На исходе XIX столетия юридическая сила обычая была повторно подтверждена законом Хорэй (Hōrei), более известном западной публике под названием Закона № 10 от 1898 года «Об общих правилах применения закона». В соответствии со статьей 2 документа устанавливалось, что «обычаи, которые не противоречат публичному порядку или добрым нравам, имеют силу закона в той мере, в которой они разрешены законом или подзаконными актами, или когда они затрагивают вопросы, не предусмотренные законом или подзаконным актом». В 2006 году данный нормативный правовой акт был пересмотрен, в связи с чем статья 2 стала иметь третий порядковый номер, однако в вопросах содержания она осталась неизменной.

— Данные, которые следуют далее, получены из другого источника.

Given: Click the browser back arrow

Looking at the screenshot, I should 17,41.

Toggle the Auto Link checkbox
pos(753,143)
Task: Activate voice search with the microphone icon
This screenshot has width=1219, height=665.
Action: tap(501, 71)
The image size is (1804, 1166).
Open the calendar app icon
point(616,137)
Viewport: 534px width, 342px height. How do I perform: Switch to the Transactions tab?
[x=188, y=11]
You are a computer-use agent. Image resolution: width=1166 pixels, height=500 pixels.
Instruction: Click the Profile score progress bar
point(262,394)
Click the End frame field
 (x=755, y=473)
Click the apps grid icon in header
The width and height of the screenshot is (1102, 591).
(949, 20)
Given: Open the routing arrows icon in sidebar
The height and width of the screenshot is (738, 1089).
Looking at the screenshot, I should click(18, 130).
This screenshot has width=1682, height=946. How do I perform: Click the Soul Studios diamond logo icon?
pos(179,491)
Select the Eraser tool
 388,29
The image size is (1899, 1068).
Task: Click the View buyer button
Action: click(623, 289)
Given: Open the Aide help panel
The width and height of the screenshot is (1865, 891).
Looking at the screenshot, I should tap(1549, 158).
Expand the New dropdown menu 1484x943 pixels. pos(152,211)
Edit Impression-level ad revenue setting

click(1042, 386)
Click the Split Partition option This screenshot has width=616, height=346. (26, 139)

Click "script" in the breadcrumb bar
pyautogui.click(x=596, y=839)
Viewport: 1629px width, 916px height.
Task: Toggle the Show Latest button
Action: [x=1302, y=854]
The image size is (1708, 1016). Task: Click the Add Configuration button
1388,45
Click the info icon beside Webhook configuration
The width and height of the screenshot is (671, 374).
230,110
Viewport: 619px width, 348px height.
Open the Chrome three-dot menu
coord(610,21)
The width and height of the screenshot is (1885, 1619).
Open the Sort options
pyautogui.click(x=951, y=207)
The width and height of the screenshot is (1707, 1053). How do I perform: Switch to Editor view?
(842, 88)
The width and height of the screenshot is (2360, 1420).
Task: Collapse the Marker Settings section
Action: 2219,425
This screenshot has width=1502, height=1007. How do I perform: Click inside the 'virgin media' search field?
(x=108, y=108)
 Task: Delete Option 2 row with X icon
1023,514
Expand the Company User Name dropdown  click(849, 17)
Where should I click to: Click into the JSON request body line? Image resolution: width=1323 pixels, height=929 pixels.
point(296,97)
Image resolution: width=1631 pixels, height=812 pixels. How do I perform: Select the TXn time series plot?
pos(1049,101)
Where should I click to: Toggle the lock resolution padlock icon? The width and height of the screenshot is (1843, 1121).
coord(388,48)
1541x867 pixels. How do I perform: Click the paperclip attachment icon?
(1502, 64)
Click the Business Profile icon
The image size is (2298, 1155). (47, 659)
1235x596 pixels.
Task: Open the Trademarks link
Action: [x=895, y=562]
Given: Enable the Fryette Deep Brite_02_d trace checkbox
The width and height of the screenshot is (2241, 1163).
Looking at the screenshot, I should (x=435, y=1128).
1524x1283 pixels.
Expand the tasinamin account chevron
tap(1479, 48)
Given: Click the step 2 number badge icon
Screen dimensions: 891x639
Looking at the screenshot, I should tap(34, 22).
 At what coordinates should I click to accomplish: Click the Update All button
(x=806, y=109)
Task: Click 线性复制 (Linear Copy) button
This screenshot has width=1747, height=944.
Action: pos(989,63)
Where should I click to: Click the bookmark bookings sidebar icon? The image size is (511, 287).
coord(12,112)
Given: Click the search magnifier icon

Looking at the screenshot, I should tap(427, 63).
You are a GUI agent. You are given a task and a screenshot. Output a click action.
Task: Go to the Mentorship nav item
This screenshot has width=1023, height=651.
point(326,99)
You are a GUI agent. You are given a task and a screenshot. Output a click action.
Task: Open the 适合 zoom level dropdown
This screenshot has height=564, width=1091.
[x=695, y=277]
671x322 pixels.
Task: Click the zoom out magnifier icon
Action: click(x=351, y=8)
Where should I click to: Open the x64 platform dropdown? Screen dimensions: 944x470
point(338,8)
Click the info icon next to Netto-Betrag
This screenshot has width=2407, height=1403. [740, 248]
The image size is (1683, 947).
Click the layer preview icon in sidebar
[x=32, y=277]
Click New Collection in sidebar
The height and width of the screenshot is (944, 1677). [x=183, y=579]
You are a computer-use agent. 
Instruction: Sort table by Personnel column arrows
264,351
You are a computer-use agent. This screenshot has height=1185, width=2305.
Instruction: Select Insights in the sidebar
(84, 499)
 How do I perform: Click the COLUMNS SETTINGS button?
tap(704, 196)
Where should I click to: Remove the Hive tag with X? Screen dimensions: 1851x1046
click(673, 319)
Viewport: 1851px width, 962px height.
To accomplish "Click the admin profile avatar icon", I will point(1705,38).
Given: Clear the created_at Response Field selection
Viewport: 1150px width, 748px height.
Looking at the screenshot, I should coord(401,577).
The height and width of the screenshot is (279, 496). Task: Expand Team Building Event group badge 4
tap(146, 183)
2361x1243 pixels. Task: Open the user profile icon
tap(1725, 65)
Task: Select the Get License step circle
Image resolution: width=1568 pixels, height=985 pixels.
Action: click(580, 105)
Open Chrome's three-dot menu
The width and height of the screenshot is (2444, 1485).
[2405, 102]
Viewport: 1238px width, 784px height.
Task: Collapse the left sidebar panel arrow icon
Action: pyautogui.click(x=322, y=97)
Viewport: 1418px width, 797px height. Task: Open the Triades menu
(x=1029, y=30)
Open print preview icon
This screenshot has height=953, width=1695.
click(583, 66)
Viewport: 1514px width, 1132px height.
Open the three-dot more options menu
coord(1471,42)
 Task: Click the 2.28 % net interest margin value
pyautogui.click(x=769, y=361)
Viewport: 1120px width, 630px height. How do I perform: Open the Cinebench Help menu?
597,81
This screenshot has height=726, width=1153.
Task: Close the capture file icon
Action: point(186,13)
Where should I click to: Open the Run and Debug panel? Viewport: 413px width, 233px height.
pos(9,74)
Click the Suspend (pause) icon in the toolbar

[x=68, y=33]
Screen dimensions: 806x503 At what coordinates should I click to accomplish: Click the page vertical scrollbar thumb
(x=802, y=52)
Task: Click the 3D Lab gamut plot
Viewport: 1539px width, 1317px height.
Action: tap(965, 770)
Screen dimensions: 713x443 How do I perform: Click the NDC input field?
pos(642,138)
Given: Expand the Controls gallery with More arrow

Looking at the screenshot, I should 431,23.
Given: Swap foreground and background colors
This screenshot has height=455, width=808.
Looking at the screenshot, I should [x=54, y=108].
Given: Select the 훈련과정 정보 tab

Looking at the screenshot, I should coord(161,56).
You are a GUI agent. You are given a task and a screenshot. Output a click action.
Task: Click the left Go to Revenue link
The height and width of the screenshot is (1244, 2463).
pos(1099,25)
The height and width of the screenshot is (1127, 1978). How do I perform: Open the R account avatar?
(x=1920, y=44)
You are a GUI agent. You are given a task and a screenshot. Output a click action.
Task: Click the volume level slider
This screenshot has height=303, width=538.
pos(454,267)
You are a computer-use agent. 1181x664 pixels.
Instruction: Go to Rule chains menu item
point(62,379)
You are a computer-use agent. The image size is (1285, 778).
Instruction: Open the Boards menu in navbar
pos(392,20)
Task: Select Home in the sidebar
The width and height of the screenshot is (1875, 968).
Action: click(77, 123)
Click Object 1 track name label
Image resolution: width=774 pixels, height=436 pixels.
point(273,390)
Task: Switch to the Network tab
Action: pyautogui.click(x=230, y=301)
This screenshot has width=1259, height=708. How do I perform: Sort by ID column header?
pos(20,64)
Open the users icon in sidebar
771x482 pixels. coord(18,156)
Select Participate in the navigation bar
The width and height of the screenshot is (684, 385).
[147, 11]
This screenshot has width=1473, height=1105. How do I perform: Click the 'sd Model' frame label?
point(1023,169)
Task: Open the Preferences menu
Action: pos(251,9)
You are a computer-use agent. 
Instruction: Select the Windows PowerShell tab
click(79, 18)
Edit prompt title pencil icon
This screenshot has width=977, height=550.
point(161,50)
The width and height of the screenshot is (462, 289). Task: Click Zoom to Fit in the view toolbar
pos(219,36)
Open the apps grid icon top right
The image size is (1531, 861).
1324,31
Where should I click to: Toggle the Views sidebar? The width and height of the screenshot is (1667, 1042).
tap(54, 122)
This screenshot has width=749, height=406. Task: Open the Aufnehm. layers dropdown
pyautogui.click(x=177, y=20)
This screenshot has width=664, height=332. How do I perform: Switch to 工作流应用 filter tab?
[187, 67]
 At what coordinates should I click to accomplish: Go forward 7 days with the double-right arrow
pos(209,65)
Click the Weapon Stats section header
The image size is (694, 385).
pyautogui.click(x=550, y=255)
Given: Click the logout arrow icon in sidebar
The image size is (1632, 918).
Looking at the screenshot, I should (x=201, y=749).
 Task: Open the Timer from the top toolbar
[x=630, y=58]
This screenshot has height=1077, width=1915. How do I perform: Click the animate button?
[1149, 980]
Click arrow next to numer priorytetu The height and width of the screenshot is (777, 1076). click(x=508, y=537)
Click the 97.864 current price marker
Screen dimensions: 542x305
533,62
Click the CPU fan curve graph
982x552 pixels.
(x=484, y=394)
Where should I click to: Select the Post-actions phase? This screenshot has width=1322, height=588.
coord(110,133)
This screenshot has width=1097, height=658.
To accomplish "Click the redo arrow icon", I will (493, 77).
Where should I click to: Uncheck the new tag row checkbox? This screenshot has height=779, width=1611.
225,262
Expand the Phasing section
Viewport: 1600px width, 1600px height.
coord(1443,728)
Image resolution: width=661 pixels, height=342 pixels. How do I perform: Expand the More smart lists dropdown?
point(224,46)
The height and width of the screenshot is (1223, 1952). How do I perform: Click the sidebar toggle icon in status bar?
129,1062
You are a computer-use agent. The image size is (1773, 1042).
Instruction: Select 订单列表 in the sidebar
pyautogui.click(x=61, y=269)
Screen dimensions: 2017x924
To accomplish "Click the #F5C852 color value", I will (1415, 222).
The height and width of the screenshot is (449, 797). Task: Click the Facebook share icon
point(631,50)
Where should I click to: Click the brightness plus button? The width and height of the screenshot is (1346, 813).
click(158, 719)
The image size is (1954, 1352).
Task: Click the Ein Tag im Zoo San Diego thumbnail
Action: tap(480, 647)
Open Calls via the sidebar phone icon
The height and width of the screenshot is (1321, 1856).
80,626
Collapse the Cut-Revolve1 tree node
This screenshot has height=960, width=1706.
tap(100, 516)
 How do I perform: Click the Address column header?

Наконец, принятый в 1898 году Гражданский кодекс Японии (так называемый новый Гражданский кодекс), в отличие от декрета Дадзёкана, не содержал положений относительно иерархии источников частного права. Следуя французской модели, японский законодатель не признавал дерогаторной силы обычая по отношению к закону. Обычаи, касающиеся вопросов, которые были урегулированы действующим Гражданским кодексом, подлежали отмене и не должны были применяться судом. Учтенный разработчиками японского кодекса опыт Германии и Голландии несколько скорректировал общий запрет на использование обычаев в судебной практике путем введения исключения из основного правила: если обычай признан в соответствующих статьях Гражданского кодекса, то препятствия к его применению отсутствуют. Обращение к содержанию статьи 2 Кодекса 1898 года позволяет заключить о положительном восприятии кодексом обычая в качестве дополнительного источника права. В частности, Гражданский кодекс содержал целый ряд статей, в которых говорилось о применении местного обычного права, за которым признавалась сила закона (см. ст. 217, 219, 228, 236, 263, 268, 269, 277 и некоторые другие). Следует отметить, что на практике сфера применения норм обычного права после принятия Кодекса была значительно расширена благодаря системному толкованию статьи 2 и статьи 92 Кодекса [6, p. 73—74]. В статье 92 уточнялась категория обычаев, не противоречащих публичному порядку и, соответственно, подлежащих применению судами в соответствии со статьей 2. Текст статьи 92 гласил: «Если имеется обычай, отличный от всякого закона или подзаконного акта, не относящихся к вопросам общественного блага, то такой обычай должен соблюдаться, если предполагается, что стороны намеревались руководствоваться таким обычаем» [7, p. 25]. Представленная формулировка позволяла расширить случаи применения обычая в сфере частного права.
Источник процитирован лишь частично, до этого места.